The EDUMIGROM project, which involved researchers from 10 universities and institutes under Szalai’s leadership, was a research initiative launched in March 2008 within the 7th Framework Programme of the European Commission. Funded by a 1.3 million-euro grant, the 36-month project studied how ethnic differences in education contribute to the diverging future prospects of minority ethnic youth, namely, second-generation immigrants in the western half of Europe and Roma in Central Europe.
The project posited that, despite great variations in economic development and welfare systems, these groups suffer similar disadvantages, such as new and intensive forms of involuntary separation, marginalization, social exclusion, and second-class citizenship. The researchers collected data from over 5,000 questionnaires filled in by young people between the ages of 14 and 17, and conducted over 500 interviews and 60 focus group discussions as well as classroom observations. Some of the key findings include:
• The notion of “compulsory education for all” is more an ideal than a reality. Evidence shows that it is mostly the children of marginalized groups and, most of all, children of poor families of minority ethnic background who are at risk of dropping out or kept behind at lower grades resulting in severe reduction in knowledge and skills.
• Educational systems across Europe select young students into specific streams and tracks that vary in content, knowledge and skills. This uneven access to education results in unequal opportunities for continuing education and restricts career choice later in life. Evidence shows that tracking works to the detriment of minority groups everywhere.
• For a decisive part, minority ethnic students are educated amidst segregated conditions, not just because their families are on the move, but also because of spontaneous processes of “white flight,” failed local educational policies aiming at raising efficiency, and minority ethnic parents’ attempts at protecting children from discrimination.

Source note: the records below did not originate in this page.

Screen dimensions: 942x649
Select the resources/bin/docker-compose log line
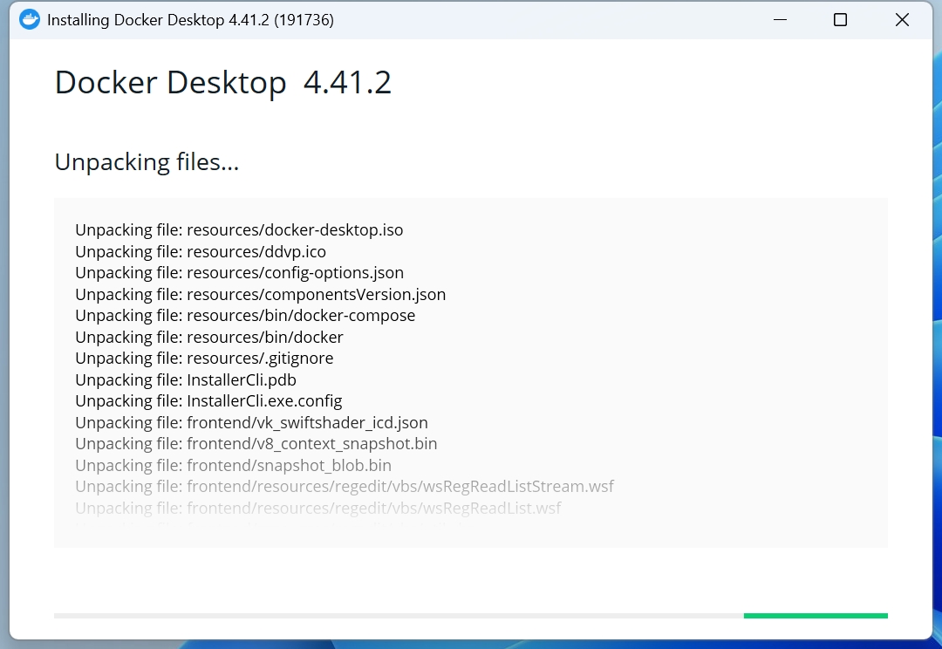pos(245,316)
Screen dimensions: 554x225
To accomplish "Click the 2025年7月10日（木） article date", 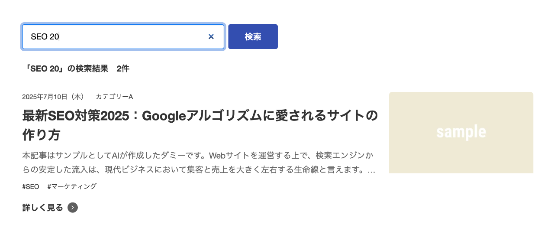I will coord(53,97).
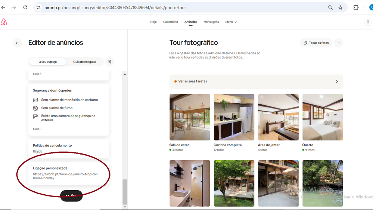Viewport: 373px width, 210px height.
Task: Open the browser extensions puzzle icon
Action: coord(356,7)
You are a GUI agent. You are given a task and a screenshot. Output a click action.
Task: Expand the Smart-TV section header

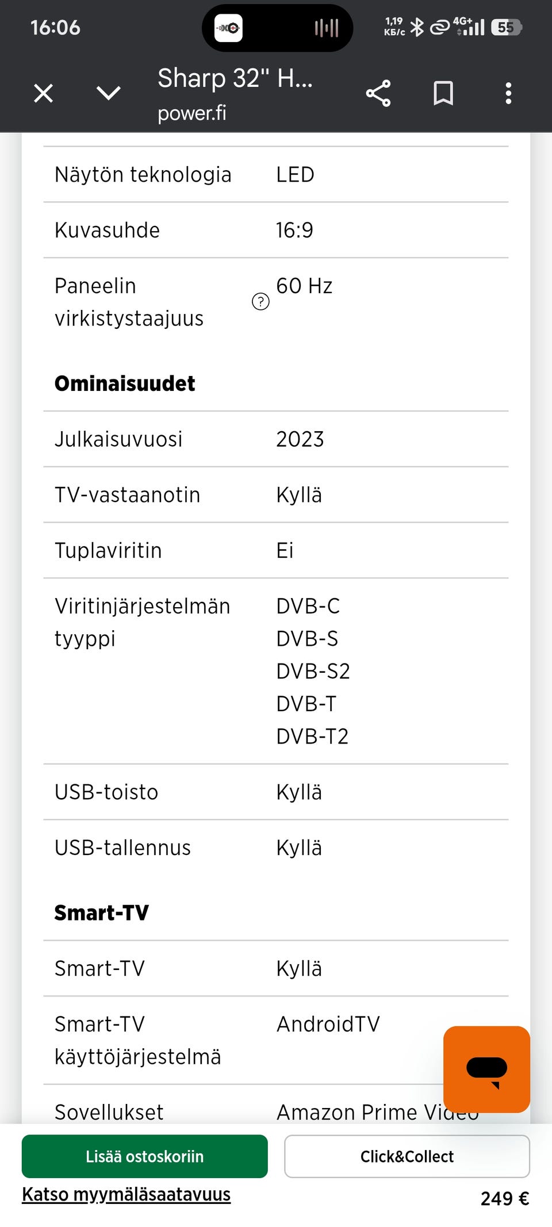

• Minority ethnic students often face deep contradictions among the values, norms, and practices imposed on them by the school and their immediate home environment. Strategies to overcome the arising tensions range from open opposition to school, to early escape from the family and/or to radical withdrawal from all social contacts outside kin relations.
• Second generation migrant and Roma children and young people seem to be strongly committed to education, despite speculation to the contrary. It is their deeply internalized conviction that one cannot build a successful adult life without proper schooling. In reality, they find it difficult to realize their aspirations due to institutional discrimination.
• Educational policies for inclusion are in themselves too weak to break the vicious circle produced by poverty, residential separation, labor market segmentation, and welfare programs with group-specific designs. Initiatives to promote “multiculturalism” can even hinder integration by separating “different” children in the name of equal rights to practice different cultures.